Jeff Farmer — Gordon Haskett — Analyst

Okay. And then, as a follow-up, I think this was touched on earlier, but I ask you this. In late June and I believe you guys said there are about 10 to 15 restaurants that were posting positive same-store sales even with that 50% capacity restrict — constraint in place or limit in place. Where does that number stand now?

Rick Cardenas — Senior Vice President, Chief Financial Officer

Yeah. I would — what I would say is, instead of getting an individual restaurant, let’s talk about a couple of states. I mean, LongHorn was positive in Georgia. The entire system was positive in Georgia for the quarter. We have a lot more restaurants that are positive now than we did going forward — earlier. The last couple of weeks, it’s been even better than that. So, without getting an individual restaurant, we have it all contemplated in our guidance for Q2. And so, I’d rather leave it at that.

Jeff Farmer — Gordon Haskett — Analyst

Fine. Thank you.

Operator

Your next question comes from the line of Brett Levy from MKM Partners. Your line is open.

» **Given information**:
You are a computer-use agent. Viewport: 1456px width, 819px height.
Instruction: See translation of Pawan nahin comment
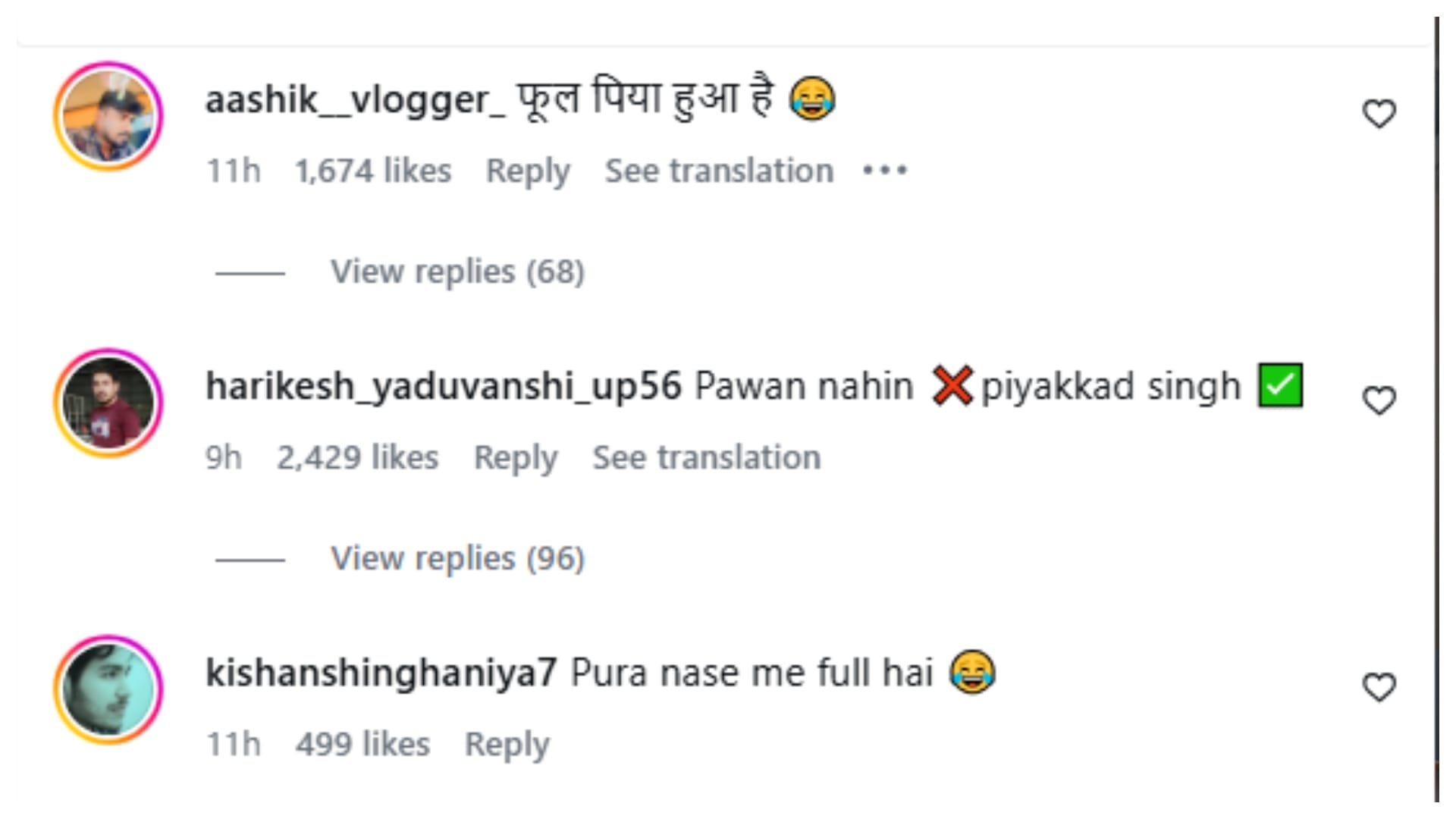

» **Task requirements**:
#1 Decide whether each statement agrees with the earnings call excerpt. (a) Cardenas reports that LongHorn was positive in Georgia. (b) Cardenas gives an updated count of individual restaurants with positive same-store sales. (c) The analyst describes the capacity limit as 50%.
#2 Reproduce the earnings call excerpt from "Okay. And then, as" up to and including "it at that.".
#3 Carry on the earnings call excerpt from its last line.
The data above comes from a separate source and has no connection to the earnings call excerpt.

» **Answers in order**:
#1
(a) Yes: "LongHorn was positive in Georgia."
(b) No: "instead of getting an individual restaurant, let’s talk about a couple of states."
(c) Yes: "even with that 50% capacity restrict"

#2
Okay. And then, as a follow-up, I think this was touched on earlier, but I ask you this. In late June and I believe you guys said there are about 10 to 15 restaurants that were posting positive same-store sales even with that 50% capacity restrict — constraint in place or limit in place. Where does that number stand now?

Rick Cardenas — Senior Vice President, Chief Financial Officer

Yeah. I would — what I would say is, instead of getting an individual restaurant, let’s talk about a couple of states. I mean, LongHorn was positive in Georgia. The entire system was positive in Georgia for the quarter. We have a lot more restaurants that are positive now than we did going forward — earlier. The last couple of weeks, it’s been even better than that. So, without getting an individual restaurant, we have it all contemplated in our guidance for Q2. And so, I’d rather leave it at that.

#3
Brett Levy — MKM Partners — Analyst

Thank you. Good morning. Thanks for taking the call. When you think about the great job you’re doing right on — in terms of managing the hourly labor, when you think about labor just overall, what are you seeing in terms of inflation, your ability to hire and also the integration of all of the different tests you’ve talked about on the technology front? You’ve spent a lot of time talking about the customer facing, but what about on the operational side? And then, just the managing of how you’re balancing the in-store and the off-premise, is it the same servers, is it the other front of house? You’ve had one of your competitors talk about how the off-premise transaction is an hourly as opposed to a tip [Phonetic]. So I’ll stop there for now.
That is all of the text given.